» **SELECTED PASSAGE**
## Start
Changing the way a company does its accounts does change the value of the company for the better

"ABSA joins chorus of doom" on today´s Fin24.com states that ABSA´s operating performance had been knocked by a REDUCTION IN THE VALUE of investment portfolios"

R3.326 Billion of the real value of ABSA´s Retained Earnings was not just reduced during their 2008 financial year but actually unknowingly DESTROYED by ABSA´s accountants implementing the stable measuring unit assumption as an accounting policy chosen by their Board of Directors. They are doing the same this year. Measurement in units of constant purchasing power is compliant with IFRS.

R3.326 Billion is also, more or less, the amount that ABSA´s accountants will unknowingly destroy in the real value of the bank´s Retained Earnings during their current financial year as a result of their implementation of the stable measuring unit assumption because the ABSA Board of Directors selected financial capital maintenance in nominal monetary units instead of in units of constant purchasing power in terms of the IASB´s Framework, Par. 104 (a) which states that "Financial capital maintenance can be measured in either nominal monetary units or in units of constant purchasing power."

Both bases are compliant with IFRS since the Framework applies (see IAS 8.11). There is not one specific IFRS relating to the valuing of Retained Earnings.
## End
» **PROVIDED MATERIAL**
## Start
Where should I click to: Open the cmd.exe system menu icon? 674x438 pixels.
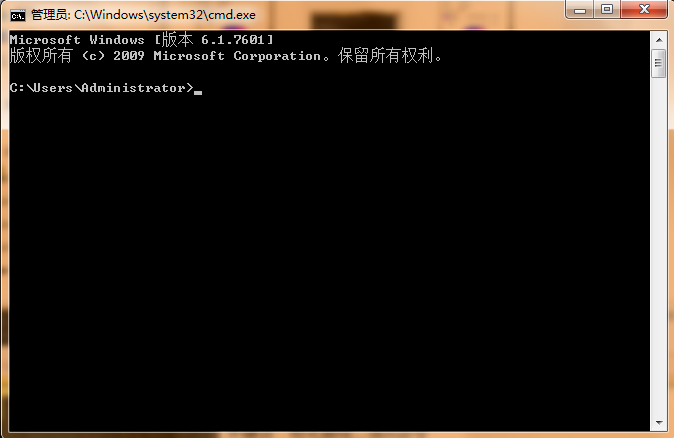tap(18, 15)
## End
» **GIVEN REQUEST 1**
Copy the passage on ABSA's retained earnings word for word, everything from "R3.326 Billion is" down to "of Retained Earnings.".
» **GIVEN REQUEST 2**
In the passage on ABSA's retained earnings, which paragraph of the IASB's Framework is cited as allowing financial capital maintenance to be measured in either nominal monetary units or units of constant purchasing power?
» **GIVEN REQUEST 3**
Continue the passage on ABSA's retained earnings, starting after its final sentence.
None of the material is needed for this work.

» **RIGHT ANSWER 1**
R3.326 Billion is also, more or less, the amount that ABSA´s accountants will unknowingly destroy in the real value of the bank´s Retained Earnings during their current financial year as a result of their implementation of the stable measuring unit assumption because the ABSA Board of Directors selected financial capital maintenance in nominal monetary units instead of in units of constant purchasing power in terms of the IASB´s Framework, Par. 104 (a) which states that "Financial capital maintenance can be measured in either nominal monetary units or in units of constant purchasing power."

Both bases are compliant with IFRS since the Framework applies (see IAS 8.11). There is not one specific IFRS relating to the valuing of Retained Earnings.

» **RIGHT ANSWER 2**
Par. 104 (a)

» **RIGHT ANSWER 3**
R3.326 Billion is the estimated amount that ABSA´s accountants will maintain in the real value of the banks Retained Earnings during this finacial year and every year there after - ceteris paribus - if ABSA´s Board of Directors decide today to reject the stable measuring unit assumption and to maintain the banks financial capital in real value maintaining units of constant purchasing power - which is compliant with IFRS - instead of in real value destroying nominal monetary units - which is also compliant with IFRS, but, results in their accountants unknowingly destroying the real value of their Retained Earnings as described above.

I think Maria Ramos should perhaps have a look at this.

R3.326 Billion is 4.5% of ABSA´s current market value.

Changing the way a company does its accounts does change the value of the company for the better.